SUPPLIED PASSAGE
▬▬▬
The field of nanotechnology has the mysterious capacity to reform every subject it touches. Nanotechnology advancements have already altered a variety of scientific and industrial fields, being an emerging field aiming to develop a range of substances with nano-dimensions with applications in various sectors. The field of nanotechnology provides us with an opportunity to establish a critical balance for sustainable development. It plays a vital role in achieving the goal of a sustainable environment. Commercial quantities of nanoparticles are synthesized using chemical or physical methods. The use of these approaches remained popular for many years; however, the recognition of their hazardous effects on human well-being and the environment has influenced a serious world perspective for researchers. There is a growing need in this field for simple, non-toxic, clean, and environmentally safe nanoparticle synthesis methods. Microbial nanotechnology is a relatively new field. A wide range of nanoparticles with well-defined chemical composition, morphology, and size can be synthesized using microbes. In recent years, the growing concerns for environmental and climate change, together with issues of poverty and increasing disparity between societies, have placed sustainable development under the spotlight. The development process of a sustainable future generally consists of methods that ensure the satisfaction of future needs while fulfilling the current generation’s requirements. Since nanotechnology is applicable in various majors, it is expected that nano-based techniques will take a key role in a sustainable future along with making substantial impacts on the universal economic situation due to their wide range of applications. Green synthesis of nanoparticles involves the use of plants and microbes. Due to the negative impact of the chemical and physical approaches, green synthesis of nanoparticles is an excellent approach due to the low cost of production and minimal harm to humans and the environment.
▬▬▬
MATERIAL PROVIDED
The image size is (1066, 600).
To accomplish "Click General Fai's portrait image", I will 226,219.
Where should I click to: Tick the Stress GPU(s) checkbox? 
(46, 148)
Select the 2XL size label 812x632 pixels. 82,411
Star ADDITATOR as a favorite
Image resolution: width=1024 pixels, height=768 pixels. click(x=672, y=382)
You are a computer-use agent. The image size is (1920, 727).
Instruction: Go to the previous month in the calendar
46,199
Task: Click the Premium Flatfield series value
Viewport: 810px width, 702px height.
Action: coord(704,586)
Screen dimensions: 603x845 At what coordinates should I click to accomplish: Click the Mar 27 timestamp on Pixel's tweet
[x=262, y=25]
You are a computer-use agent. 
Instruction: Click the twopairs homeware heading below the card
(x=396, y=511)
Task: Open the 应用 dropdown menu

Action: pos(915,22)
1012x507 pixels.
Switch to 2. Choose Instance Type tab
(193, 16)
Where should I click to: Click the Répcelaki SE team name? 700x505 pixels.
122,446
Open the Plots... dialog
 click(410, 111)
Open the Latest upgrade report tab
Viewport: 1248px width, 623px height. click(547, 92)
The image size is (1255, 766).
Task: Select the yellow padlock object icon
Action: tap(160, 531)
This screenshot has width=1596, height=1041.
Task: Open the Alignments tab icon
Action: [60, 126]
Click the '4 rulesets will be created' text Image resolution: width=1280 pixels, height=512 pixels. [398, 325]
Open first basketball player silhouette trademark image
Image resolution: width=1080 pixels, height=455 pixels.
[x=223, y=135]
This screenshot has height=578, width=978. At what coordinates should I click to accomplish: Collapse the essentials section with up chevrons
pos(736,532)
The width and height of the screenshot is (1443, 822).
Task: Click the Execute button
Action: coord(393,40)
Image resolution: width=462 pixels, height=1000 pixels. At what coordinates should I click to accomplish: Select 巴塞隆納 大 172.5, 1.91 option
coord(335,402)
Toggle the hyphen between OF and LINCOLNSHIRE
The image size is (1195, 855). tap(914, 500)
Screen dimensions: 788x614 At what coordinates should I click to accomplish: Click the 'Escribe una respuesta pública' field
▬▬▬
PROBLEM 1
In the nanotechnology passage, what methods are used to synthesize commercial quantities of nanoparticles?
PROBLEM 2
Please continue the nanotechnology passage from the point where it stops.

WRITTEN REPLY 1
Chemical or physical methods.

WRITTEN REPLY 2
This Research Topic aims to explore the synthesis of nanoparticles through microbes and their applications for future sustainability. The biosynthesis of nanoparticles through microbes provides an excellent opportunity compared to traditional methods. Moreover, physical and chemical methods consume large amounts of energy, release toxic and harmful chemicals, and involve the use of complex equipment and synthesis conditions. Green synthesis involves the utilization of natural and eco-friendly materials as capping and reducing agents, which reduces energy consumption and avoids the use of toxic and harmful chemicals. Furthermore, bacteria are preferred for the synthesis of nanoparticles due to their easy maintenance, high yield, and low purification cost, while fungi are preferred owing to easy scale-up and downstream processing, economic feasibility, and increased surface area due to the presence of mycelia.
To gather further insights into the boundaries of microbial nanotechnology for sustainable development, we welcome articles addressing, but not limited to, the following themes:
- Microbial and Other Organisms in Nanoparticle Synthesis: Actinomycetes, algae, bacteria, yeasts, molds, and mushrooms as biofactories for nanoparticle synthesis.
- Genetic Engineering and Synthetic Biology in Nanobiotechnology: Use of genetic engineering, synthetic biology, and genetically modified microorganisms for enhancing microbial nanobiosynthesis and nanobiotechnology.
- Microbial Nanotechnology Applications: Applications in agriculture for livelihood security, bioremediation, and industrial sustainability, along with the use of nano-biosensors for soil-plant systems.
- Microbial Enzymes and Cell Factories: Role of microbial enzymes in the synthesis of nanomaterials and microbial cell factories in bio-nanotechnology.
- Environmental Considerations: Study of the environmental impacts of nanoparticles.